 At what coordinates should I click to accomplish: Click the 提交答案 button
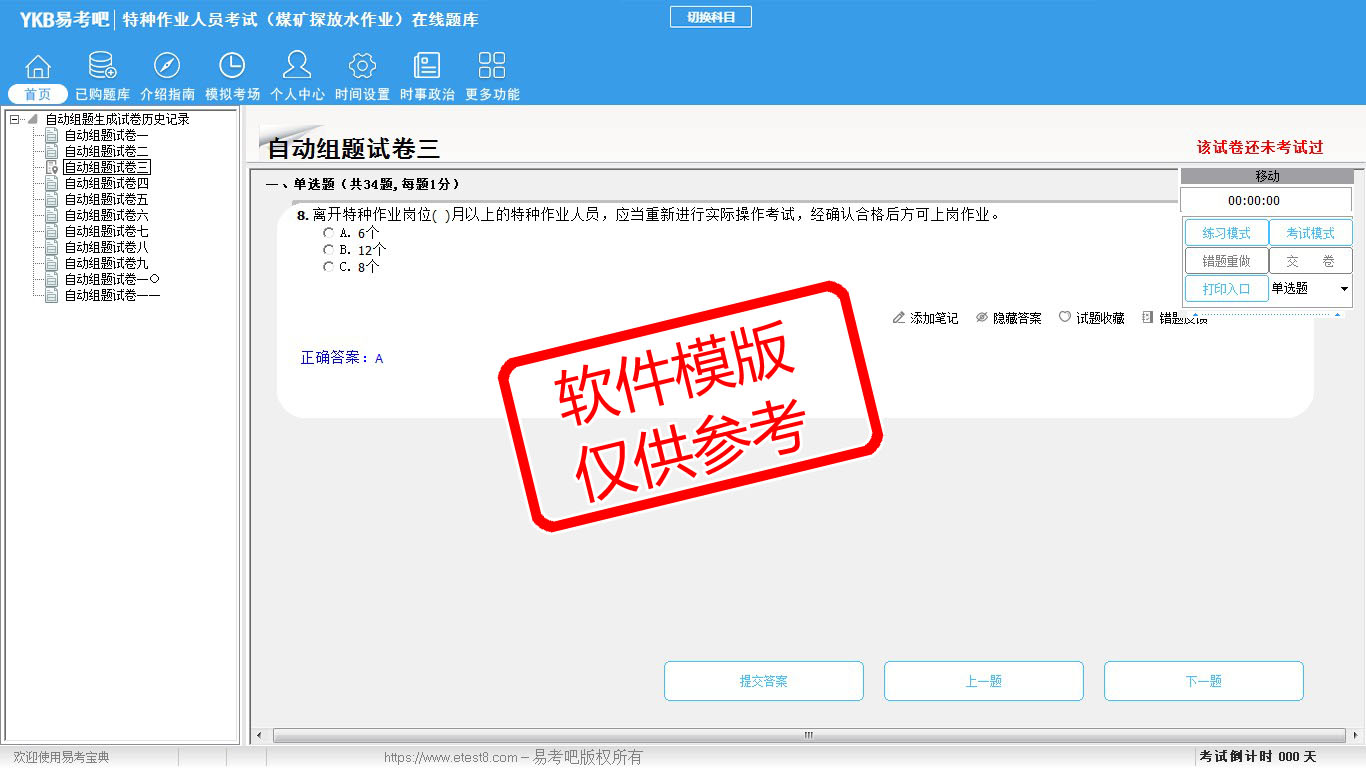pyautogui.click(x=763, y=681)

+++

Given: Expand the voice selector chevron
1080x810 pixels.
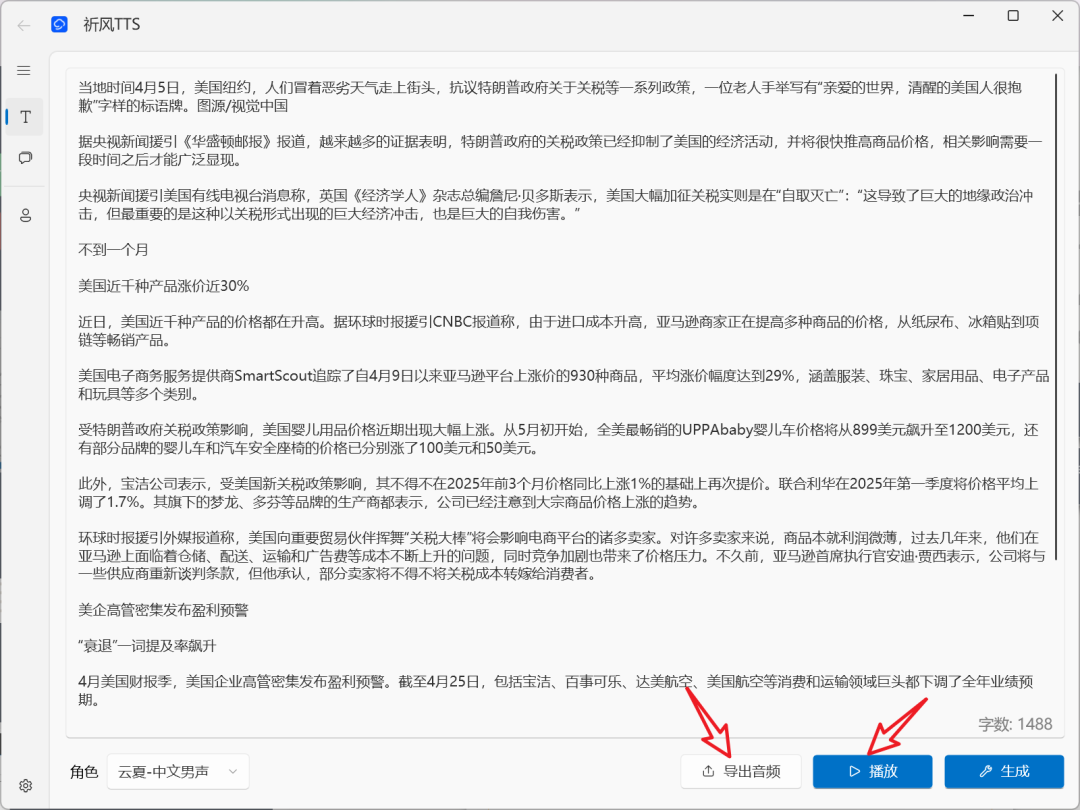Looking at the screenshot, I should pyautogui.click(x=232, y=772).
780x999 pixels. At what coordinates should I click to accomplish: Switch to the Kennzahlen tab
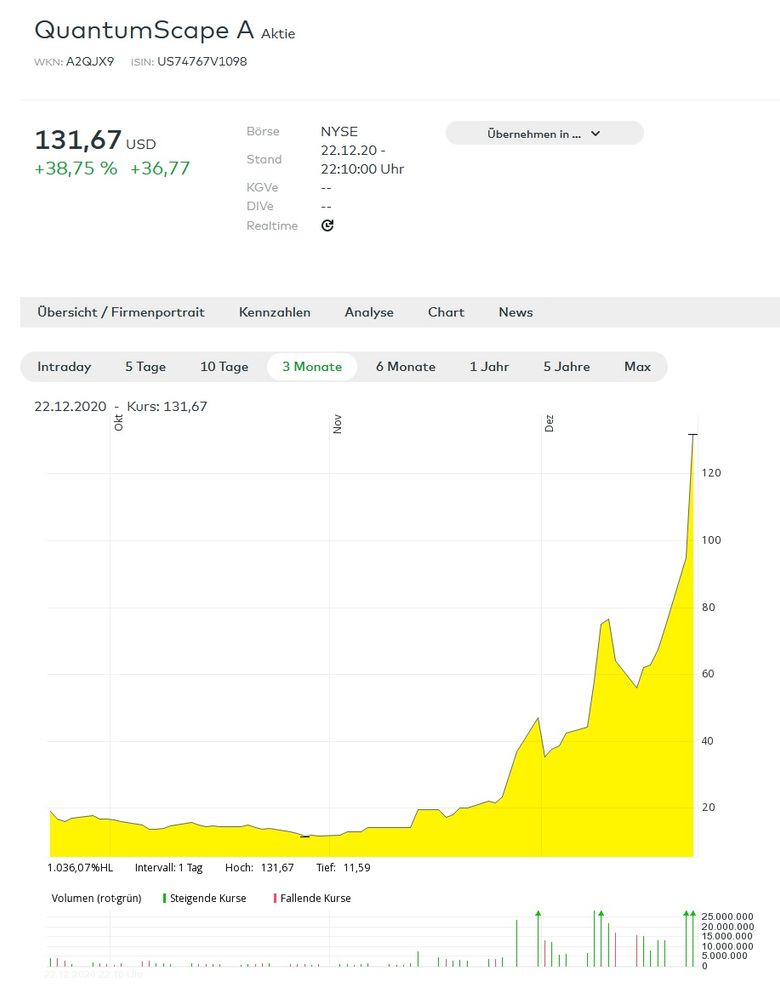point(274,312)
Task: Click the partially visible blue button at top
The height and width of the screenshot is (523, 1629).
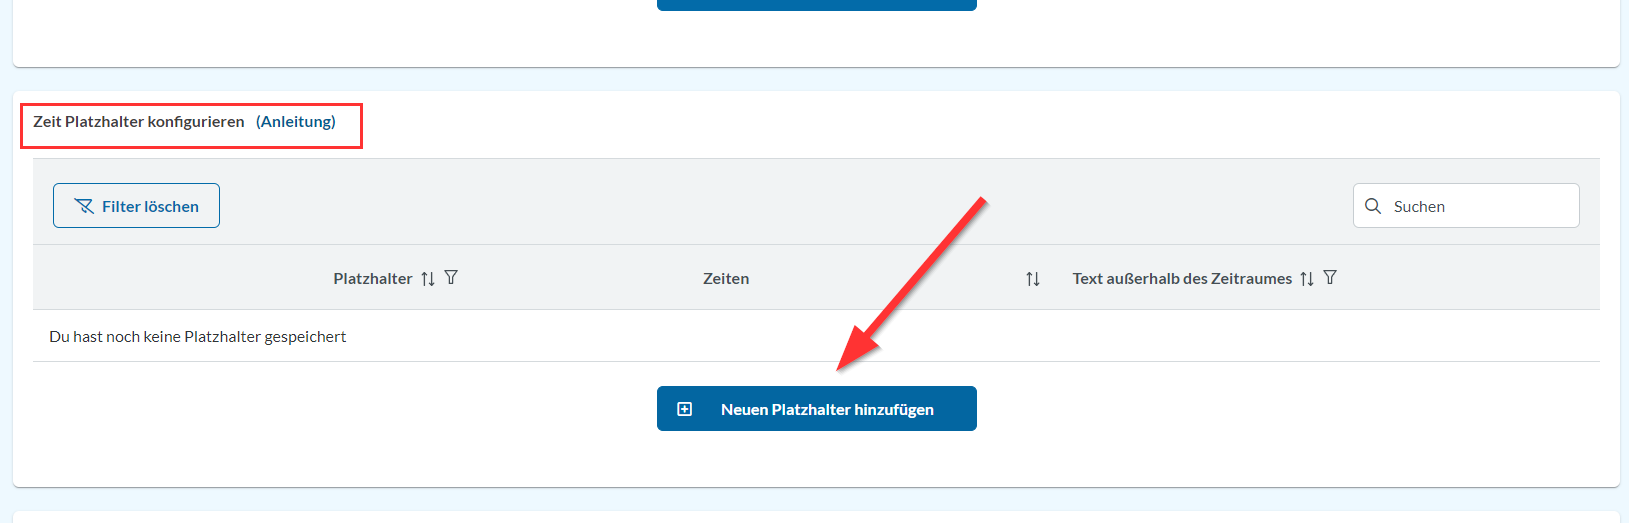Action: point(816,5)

+++

EXERCISE AIM →
Copy word for word only the lines above from the one with "1080x810 pixels." through the one with "Task: Click the". Leave pictures out.

RESPONSE BOX →
1080x810 pixels.
Looking at the screenshot, I should pyautogui.click(x=232, y=772).
780x999 pixels. At what coordinates should I click to accomplish: Switch to the Kennzahlen tab
point(274,312)
Task: Click the partially visible blue button at top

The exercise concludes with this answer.